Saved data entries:
___

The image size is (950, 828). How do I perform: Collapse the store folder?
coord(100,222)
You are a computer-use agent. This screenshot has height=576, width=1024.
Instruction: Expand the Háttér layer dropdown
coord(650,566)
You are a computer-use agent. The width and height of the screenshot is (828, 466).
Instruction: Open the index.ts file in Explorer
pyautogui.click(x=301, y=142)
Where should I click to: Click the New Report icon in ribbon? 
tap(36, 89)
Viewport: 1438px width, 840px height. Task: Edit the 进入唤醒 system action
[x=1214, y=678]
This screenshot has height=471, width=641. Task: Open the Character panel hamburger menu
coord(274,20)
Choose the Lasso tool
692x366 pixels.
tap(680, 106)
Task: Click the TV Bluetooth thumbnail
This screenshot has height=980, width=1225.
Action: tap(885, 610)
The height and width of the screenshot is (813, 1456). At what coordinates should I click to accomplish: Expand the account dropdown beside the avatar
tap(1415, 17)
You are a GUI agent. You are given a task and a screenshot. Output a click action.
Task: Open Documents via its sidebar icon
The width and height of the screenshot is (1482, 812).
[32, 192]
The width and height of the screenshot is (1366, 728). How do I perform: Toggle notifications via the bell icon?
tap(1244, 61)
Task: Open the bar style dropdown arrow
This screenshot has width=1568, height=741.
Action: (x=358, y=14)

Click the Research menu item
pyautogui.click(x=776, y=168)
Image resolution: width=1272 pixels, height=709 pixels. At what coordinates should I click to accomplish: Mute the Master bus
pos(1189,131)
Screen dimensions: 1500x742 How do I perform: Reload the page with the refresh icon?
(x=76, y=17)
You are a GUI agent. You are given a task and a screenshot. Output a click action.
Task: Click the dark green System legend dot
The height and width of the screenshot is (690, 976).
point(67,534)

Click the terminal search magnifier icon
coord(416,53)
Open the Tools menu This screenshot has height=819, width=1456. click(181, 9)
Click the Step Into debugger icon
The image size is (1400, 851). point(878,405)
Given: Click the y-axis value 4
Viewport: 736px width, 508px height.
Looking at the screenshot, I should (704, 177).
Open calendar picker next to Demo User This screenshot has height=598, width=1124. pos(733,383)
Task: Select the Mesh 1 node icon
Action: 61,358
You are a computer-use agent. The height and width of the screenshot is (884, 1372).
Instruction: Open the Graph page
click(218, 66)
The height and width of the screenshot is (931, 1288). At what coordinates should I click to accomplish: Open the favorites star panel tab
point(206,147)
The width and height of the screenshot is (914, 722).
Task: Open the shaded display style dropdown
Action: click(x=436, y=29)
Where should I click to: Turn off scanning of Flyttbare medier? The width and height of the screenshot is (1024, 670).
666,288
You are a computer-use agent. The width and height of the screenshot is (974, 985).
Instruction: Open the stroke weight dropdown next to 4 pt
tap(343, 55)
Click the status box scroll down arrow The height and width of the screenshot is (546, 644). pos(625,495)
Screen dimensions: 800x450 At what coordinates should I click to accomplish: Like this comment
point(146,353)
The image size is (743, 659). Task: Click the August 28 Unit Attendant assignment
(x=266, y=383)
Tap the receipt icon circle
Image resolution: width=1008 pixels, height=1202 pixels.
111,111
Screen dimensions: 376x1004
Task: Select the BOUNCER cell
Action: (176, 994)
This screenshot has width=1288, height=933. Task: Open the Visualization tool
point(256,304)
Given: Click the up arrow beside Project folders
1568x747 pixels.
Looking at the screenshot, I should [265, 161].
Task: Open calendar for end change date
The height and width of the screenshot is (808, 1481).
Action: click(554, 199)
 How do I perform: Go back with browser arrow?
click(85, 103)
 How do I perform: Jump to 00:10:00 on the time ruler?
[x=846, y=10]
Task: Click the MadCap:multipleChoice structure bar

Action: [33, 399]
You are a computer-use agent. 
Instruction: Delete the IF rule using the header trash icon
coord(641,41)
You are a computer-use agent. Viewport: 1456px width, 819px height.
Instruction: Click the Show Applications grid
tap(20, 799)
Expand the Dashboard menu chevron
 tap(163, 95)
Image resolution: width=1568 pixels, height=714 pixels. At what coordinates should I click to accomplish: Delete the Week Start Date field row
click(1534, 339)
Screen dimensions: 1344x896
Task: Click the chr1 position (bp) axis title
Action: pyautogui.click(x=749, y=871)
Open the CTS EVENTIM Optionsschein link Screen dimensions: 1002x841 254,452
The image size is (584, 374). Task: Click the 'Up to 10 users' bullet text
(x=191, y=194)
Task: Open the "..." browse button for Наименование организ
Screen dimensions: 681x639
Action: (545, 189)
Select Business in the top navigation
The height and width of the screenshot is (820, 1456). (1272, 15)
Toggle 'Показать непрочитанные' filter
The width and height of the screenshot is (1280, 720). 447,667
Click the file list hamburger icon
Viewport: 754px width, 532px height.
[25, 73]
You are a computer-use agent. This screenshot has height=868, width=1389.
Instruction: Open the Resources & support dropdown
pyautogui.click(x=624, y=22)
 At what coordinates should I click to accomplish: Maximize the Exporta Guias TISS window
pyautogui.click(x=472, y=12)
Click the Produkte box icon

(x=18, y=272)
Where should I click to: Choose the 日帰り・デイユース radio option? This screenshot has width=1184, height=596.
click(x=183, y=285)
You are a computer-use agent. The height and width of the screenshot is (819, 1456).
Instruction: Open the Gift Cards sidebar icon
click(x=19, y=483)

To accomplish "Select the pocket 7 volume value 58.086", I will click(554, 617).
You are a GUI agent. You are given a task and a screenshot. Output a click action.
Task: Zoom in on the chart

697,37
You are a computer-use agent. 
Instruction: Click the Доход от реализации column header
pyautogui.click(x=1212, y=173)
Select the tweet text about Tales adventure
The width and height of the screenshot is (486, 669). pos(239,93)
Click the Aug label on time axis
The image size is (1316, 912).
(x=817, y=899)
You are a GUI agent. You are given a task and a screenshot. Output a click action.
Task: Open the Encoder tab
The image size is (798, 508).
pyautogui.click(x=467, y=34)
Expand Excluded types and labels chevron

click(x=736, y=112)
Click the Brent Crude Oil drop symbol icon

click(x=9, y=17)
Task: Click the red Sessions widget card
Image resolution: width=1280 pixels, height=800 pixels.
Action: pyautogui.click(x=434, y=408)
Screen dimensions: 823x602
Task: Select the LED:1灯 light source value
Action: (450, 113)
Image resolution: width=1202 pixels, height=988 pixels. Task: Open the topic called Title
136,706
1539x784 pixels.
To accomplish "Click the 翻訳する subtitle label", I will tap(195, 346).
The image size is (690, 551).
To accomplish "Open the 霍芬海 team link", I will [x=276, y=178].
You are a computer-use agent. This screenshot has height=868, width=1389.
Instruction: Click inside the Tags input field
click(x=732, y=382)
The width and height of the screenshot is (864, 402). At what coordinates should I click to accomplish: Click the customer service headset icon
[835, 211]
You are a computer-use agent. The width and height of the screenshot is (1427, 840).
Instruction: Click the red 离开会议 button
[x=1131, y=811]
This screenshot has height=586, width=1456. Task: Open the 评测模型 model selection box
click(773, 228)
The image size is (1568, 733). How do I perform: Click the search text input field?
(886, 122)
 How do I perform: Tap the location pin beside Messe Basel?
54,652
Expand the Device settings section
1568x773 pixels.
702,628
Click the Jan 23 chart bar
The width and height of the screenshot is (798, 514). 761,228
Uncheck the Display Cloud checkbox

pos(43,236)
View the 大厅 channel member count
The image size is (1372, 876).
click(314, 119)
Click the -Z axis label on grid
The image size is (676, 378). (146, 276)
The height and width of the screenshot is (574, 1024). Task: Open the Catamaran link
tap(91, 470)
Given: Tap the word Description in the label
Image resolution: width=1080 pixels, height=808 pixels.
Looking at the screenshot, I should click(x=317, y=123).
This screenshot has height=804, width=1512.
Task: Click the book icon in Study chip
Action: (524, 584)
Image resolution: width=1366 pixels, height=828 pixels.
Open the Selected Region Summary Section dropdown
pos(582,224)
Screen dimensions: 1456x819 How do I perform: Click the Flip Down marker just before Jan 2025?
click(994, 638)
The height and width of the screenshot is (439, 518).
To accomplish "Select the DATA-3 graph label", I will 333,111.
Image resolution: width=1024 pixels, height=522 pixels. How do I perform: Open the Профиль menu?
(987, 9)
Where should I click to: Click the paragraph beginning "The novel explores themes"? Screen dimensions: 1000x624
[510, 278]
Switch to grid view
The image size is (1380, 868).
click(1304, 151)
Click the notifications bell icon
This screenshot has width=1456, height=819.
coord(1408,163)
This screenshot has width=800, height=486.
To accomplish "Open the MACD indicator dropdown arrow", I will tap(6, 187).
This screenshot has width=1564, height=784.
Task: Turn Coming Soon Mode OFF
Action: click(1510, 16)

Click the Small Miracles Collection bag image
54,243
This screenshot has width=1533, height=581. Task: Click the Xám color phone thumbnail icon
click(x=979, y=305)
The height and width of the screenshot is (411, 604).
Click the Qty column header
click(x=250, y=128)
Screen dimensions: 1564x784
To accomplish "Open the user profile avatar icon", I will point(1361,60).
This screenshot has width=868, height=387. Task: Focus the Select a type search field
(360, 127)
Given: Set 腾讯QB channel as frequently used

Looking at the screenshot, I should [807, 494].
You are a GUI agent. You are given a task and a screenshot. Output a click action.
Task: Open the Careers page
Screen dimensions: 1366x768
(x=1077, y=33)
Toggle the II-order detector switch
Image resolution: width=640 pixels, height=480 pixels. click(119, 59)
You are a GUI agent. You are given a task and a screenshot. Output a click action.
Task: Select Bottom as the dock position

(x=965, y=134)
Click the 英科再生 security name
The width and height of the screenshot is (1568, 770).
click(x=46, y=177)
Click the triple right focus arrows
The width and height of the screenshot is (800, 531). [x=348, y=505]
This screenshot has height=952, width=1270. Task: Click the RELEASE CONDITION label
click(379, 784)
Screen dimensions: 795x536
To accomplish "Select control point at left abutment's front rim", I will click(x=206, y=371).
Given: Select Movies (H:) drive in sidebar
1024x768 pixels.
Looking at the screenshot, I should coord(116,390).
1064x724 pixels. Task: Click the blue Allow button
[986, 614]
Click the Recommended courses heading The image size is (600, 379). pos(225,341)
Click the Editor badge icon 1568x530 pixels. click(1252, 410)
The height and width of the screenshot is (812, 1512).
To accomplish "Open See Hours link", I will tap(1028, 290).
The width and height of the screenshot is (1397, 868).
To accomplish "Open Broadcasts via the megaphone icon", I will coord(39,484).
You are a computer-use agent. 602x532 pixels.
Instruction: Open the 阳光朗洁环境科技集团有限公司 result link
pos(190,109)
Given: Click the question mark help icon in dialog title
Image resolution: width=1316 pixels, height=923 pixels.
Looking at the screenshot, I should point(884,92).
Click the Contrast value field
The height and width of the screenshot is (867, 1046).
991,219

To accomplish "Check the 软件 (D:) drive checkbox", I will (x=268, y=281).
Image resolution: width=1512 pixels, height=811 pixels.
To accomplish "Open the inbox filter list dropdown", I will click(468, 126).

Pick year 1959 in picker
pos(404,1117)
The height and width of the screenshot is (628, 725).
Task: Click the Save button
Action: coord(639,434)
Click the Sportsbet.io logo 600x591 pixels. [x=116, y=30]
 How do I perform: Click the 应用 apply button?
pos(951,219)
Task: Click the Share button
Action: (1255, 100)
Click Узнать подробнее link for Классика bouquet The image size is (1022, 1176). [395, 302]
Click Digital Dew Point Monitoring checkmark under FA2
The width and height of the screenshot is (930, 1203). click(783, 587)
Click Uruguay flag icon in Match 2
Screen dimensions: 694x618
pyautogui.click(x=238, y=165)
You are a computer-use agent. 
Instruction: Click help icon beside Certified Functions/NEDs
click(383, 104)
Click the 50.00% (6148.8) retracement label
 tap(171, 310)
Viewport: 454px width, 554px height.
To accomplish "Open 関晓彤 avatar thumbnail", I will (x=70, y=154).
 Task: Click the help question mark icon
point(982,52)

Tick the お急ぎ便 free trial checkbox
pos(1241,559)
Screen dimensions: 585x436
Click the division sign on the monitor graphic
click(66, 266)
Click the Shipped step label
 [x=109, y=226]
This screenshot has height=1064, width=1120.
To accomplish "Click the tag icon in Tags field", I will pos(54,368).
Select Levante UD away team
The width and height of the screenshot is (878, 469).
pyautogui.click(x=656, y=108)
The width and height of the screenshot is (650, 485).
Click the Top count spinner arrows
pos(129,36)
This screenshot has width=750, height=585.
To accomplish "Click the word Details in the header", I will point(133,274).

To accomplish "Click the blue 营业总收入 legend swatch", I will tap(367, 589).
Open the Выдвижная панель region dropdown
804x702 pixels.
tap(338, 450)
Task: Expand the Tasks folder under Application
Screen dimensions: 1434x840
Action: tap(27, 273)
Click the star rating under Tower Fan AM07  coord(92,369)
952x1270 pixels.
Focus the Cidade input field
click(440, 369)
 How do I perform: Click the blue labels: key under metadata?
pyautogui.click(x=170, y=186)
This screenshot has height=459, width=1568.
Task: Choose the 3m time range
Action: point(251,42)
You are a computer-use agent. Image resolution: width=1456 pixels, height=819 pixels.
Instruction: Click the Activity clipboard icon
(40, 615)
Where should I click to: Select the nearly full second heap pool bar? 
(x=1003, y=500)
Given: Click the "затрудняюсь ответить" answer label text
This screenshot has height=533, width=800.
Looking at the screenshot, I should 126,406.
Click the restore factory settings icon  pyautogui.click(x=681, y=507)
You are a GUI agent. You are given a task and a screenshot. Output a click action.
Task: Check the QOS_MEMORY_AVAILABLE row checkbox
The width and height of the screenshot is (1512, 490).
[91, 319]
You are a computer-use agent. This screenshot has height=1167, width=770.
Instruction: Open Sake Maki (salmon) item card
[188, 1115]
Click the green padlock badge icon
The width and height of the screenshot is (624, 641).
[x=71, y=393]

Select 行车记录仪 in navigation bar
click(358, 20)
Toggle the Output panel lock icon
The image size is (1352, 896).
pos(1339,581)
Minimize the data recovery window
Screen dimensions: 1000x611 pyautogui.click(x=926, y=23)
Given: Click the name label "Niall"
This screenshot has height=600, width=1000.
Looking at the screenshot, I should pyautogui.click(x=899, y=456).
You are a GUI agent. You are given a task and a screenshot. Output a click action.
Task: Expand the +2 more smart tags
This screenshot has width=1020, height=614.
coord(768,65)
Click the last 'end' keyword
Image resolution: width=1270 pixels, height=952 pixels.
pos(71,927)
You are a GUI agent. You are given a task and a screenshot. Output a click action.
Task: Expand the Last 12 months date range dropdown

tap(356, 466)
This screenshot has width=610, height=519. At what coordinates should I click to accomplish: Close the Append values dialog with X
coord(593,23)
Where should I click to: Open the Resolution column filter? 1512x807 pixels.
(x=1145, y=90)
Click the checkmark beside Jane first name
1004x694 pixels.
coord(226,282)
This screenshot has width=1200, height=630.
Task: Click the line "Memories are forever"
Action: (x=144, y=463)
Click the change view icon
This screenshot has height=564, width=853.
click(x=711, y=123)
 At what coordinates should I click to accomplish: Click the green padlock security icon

___

Task: Starting at the beginning of the records and ending at the line that contains "coord(274,20)", rewrite those lines with "Explorer" renamed to "Sidebar" and nothing else changed.

Task solution:
The image size is (950, 828). How do I perform: Collapse the store folder?
coord(100,222)
You are a computer-use agent. This screenshot has height=576, width=1024.
Instruction: Expand the Háttér layer dropdown
coord(650,566)
You are a computer-use agent. The width and height of the screenshot is (828, 466).
Instruction: Open the index.ts file in Sidebar
pyautogui.click(x=301, y=142)
Where should I click to: Click the New Report icon in ribbon? 
tap(36, 89)
Viewport: 1438px width, 840px height. Task: Edit the 进入唤醒 system action
[x=1214, y=678]
This screenshot has height=471, width=641. Task: Open the Character panel hamburger menu
coord(274,20)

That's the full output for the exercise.